Activity
Find the line that contains "756x558 pixels.". Output it and every line after it to the end of the records, exactly as they appear.

[Stored items]
::::
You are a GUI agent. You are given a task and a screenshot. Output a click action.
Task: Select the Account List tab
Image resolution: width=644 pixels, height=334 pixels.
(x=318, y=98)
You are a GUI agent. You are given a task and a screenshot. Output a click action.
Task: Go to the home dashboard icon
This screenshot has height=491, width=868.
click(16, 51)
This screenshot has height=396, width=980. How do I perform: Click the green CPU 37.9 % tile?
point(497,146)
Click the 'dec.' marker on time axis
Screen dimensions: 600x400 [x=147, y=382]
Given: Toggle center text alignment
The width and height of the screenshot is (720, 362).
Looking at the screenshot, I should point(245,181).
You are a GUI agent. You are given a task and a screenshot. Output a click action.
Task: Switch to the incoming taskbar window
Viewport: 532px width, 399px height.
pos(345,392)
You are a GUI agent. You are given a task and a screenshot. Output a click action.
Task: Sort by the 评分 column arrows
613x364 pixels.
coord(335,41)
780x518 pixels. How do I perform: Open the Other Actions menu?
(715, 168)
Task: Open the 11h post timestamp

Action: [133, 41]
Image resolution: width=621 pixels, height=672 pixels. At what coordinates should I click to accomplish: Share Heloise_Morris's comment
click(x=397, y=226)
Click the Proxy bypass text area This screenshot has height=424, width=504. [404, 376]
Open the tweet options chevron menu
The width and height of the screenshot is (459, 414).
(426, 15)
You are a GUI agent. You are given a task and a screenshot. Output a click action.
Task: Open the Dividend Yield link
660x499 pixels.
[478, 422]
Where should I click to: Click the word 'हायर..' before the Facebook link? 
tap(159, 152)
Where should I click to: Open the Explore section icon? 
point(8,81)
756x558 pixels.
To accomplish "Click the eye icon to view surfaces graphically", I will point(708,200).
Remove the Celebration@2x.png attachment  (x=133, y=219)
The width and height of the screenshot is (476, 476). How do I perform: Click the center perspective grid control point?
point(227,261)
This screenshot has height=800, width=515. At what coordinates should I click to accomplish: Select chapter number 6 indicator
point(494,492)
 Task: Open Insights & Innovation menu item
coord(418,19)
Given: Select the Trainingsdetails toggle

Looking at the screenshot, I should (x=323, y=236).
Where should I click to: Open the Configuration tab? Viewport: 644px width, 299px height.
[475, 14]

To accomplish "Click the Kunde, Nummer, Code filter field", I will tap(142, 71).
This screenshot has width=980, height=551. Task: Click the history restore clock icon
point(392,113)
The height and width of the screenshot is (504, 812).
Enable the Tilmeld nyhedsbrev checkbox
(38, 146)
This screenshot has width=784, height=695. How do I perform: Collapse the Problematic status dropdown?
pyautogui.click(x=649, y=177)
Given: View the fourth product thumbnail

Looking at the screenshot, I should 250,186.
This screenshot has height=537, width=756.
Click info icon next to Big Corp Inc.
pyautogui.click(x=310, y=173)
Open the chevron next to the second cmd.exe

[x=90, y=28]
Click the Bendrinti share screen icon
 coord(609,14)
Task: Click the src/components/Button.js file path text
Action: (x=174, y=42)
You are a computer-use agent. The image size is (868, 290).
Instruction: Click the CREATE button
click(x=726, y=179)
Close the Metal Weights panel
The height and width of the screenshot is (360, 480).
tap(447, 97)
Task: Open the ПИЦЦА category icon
::::
Task solution
756x558 pixels.
To accomplish "Click the eye icon to view surfaces graphically", I will point(708,200).
Remove the Celebration@2x.png attachment  (x=133, y=219)
The width and height of the screenshot is (476, 476). How do I perform: Click the center perspective grid control point?
point(227,261)
This screenshot has height=800, width=515. At what coordinates should I click to accomplish: Select chapter number 6 indicator
point(494,492)
 Task: Open Insights & Innovation menu item
coord(418,19)
Given: Select the Trainingsdetails toggle

Looking at the screenshot, I should (x=323, y=236).
Where should I click to: Open the Configuration tab? Viewport: 644px width, 299px height.
[475, 14]

To accomplish "Click the Kunde, Nummer, Code filter field", I will tap(142, 71).
This screenshot has width=980, height=551. Task: Click the history restore clock icon
point(392,113)
The height and width of the screenshot is (504, 812).
Enable the Tilmeld nyhedsbrev checkbox
(38, 146)
This screenshot has width=784, height=695. How do I perform: Collapse the Problematic status dropdown?
pyautogui.click(x=649, y=177)
Given: View the fourth product thumbnail

Looking at the screenshot, I should 250,186.
This screenshot has height=537, width=756.
Click info icon next to Big Corp Inc.
pyautogui.click(x=310, y=173)
Open the chevron next to the second cmd.exe

[x=90, y=28]
Click the Bendrinti share screen icon
 coord(609,14)
Task: Click the src/components/Button.js file path text
Action: (x=174, y=42)
You are a computer-use agent. The image size is (868, 290).
Instruction: Click the CREATE button
click(x=726, y=179)
Close the Metal Weights panel
The height and width of the screenshot is (360, 480).
tap(447, 97)
Task: Open the ПИЦЦА category icon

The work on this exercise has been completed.